### About this exercise
Within the lines below, the span from the line with "Instruction: Select the KONTAKT 7 row name" to the line with "Task: Browse source", both ends included, is to be reproduced exactly, with pictures omitted.

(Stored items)
------------------------------

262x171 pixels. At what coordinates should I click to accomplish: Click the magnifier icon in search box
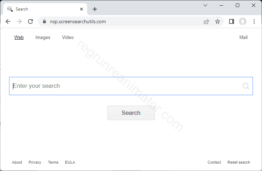tap(246, 86)
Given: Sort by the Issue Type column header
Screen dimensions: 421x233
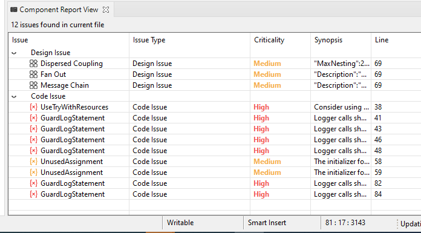Looking at the screenshot, I should [149, 40].
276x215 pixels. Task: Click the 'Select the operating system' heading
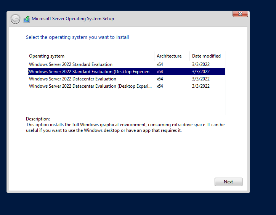77,37
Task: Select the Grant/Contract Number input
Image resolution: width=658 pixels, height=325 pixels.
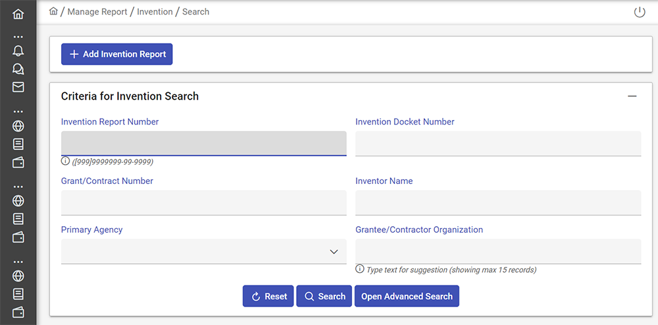Action: (203, 202)
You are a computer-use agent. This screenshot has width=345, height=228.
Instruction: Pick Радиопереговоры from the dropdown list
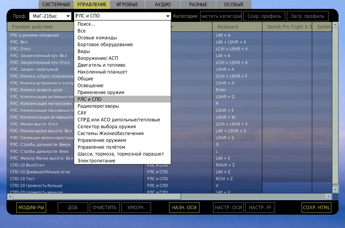coord(98,106)
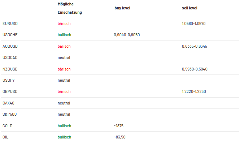The image size is (244, 141).
Task: Click the OIL row label
Action: click(x=5, y=137)
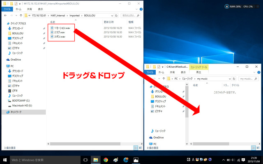Refresh the my music folder view
This screenshot has height=164, width=263.
click(234, 78)
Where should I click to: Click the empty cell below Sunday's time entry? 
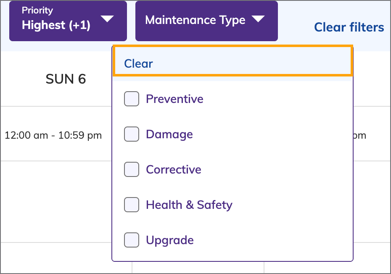tap(55, 201)
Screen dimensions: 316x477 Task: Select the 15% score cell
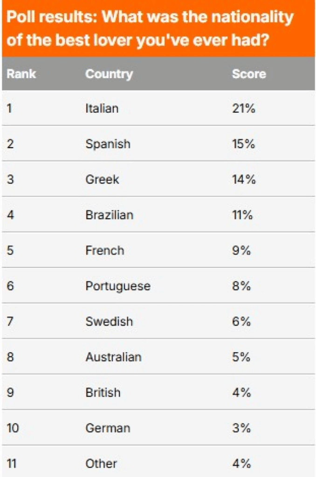(x=243, y=144)
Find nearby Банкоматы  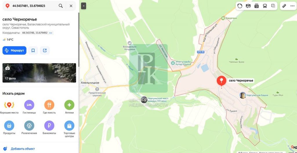[x=49, y=128]
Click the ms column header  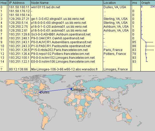(x=136, y=3)
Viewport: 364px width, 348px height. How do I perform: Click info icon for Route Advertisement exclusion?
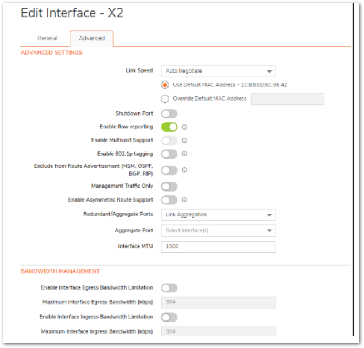pyautogui.click(x=184, y=170)
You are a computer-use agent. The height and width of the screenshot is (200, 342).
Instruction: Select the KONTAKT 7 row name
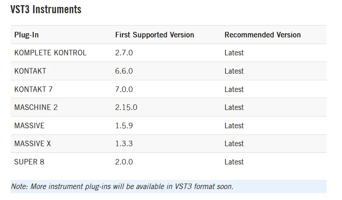pos(33,89)
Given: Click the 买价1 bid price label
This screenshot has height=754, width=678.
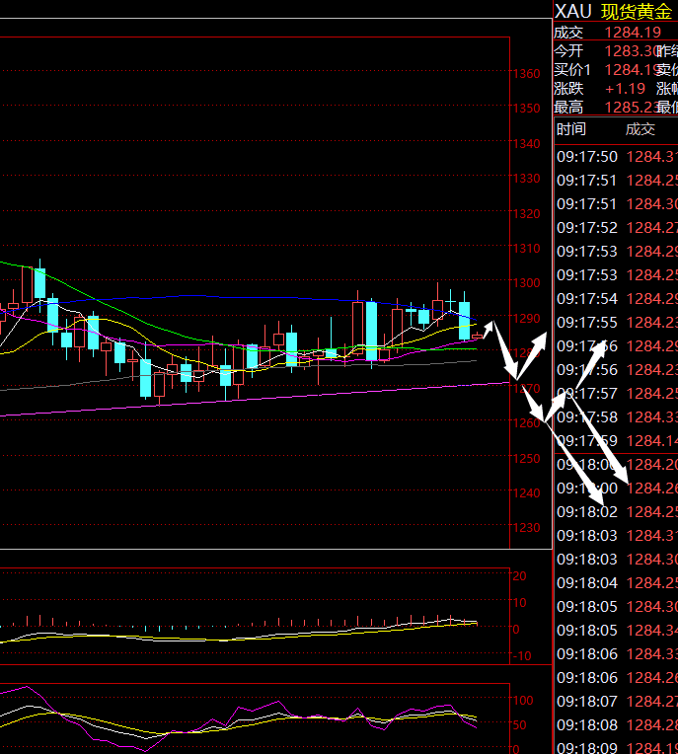Looking at the screenshot, I should tap(572, 70).
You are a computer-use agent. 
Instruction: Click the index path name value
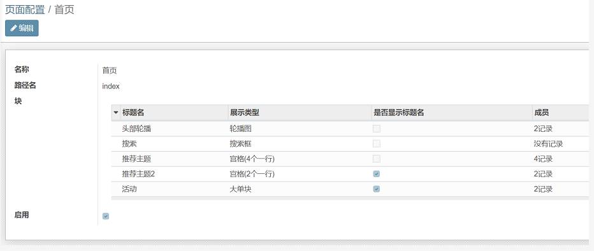(111, 86)
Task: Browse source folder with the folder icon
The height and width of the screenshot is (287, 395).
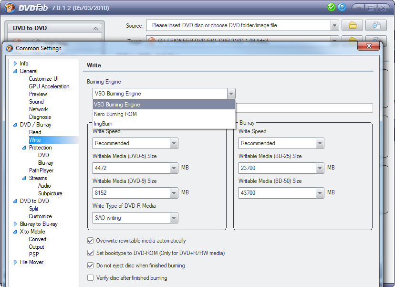Action: [x=353, y=25]
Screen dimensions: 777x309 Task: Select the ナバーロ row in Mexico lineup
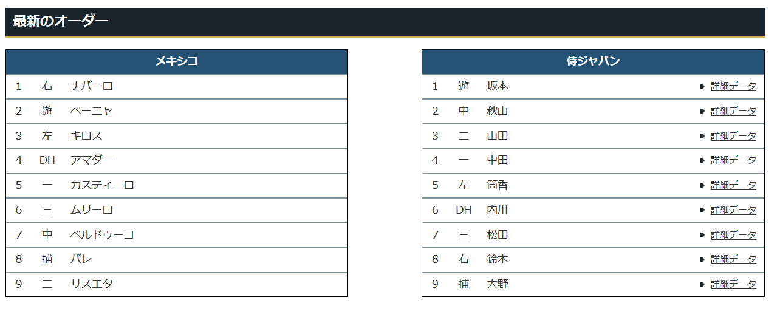tap(177, 86)
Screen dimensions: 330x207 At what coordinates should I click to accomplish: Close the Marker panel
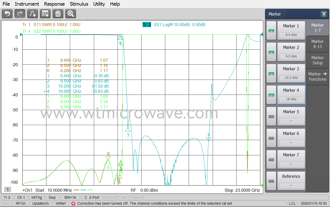point(324,14)
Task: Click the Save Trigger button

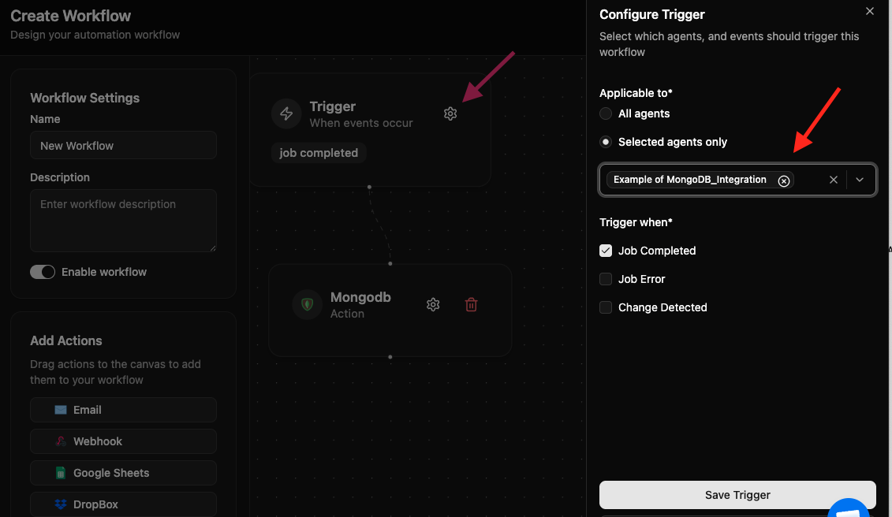Action: click(x=737, y=495)
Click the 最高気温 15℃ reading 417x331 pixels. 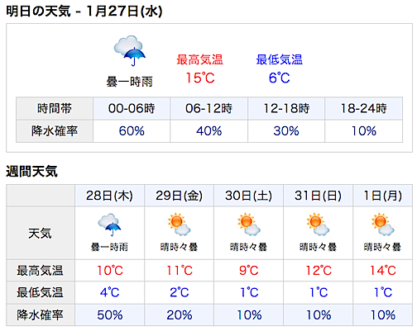200,78
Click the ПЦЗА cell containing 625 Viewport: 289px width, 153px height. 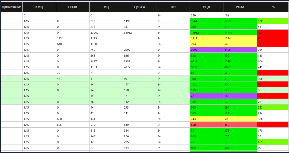click(73, 125)
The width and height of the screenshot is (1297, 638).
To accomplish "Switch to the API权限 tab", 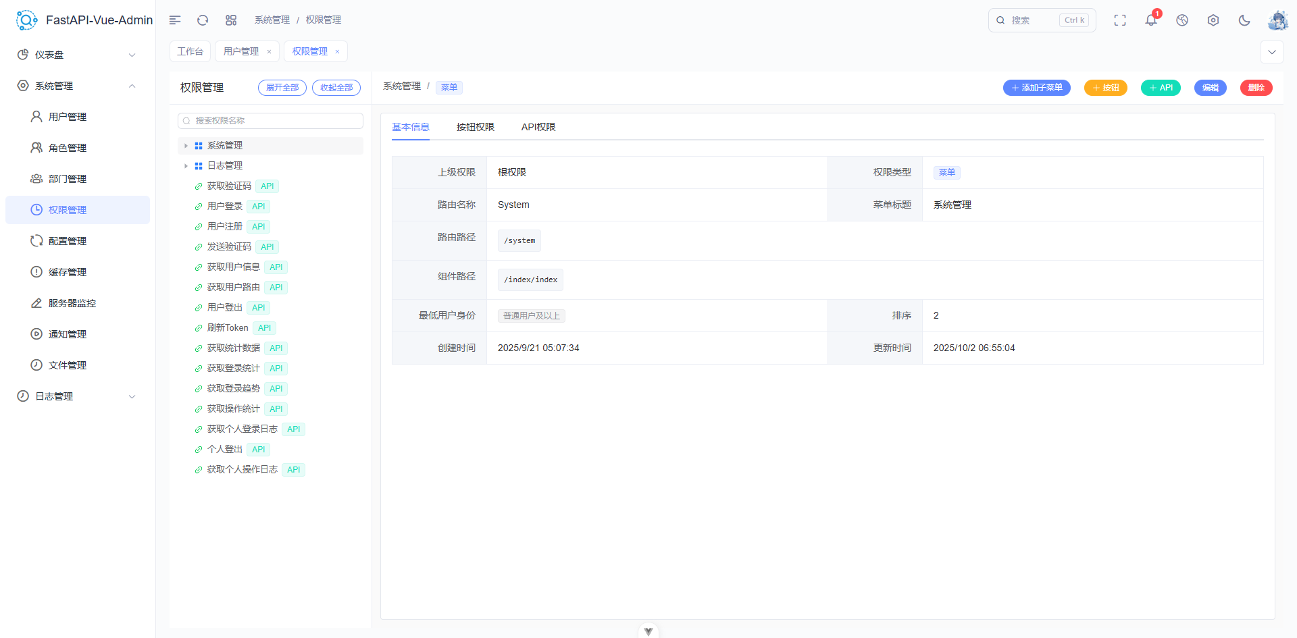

------------------------------

### Task output
Instruction: Select the KONTAKT 7 row name
pos(33,89)
Given: Click the 买价1 bid price label
This screenshot has height=754, width=678.
Looking at the screenshot, I should tap(572, 70).
You are a computer-use agent. 
Instruction: Click the index path name value
(111, 86)
Task: Browse source folder with the folder icon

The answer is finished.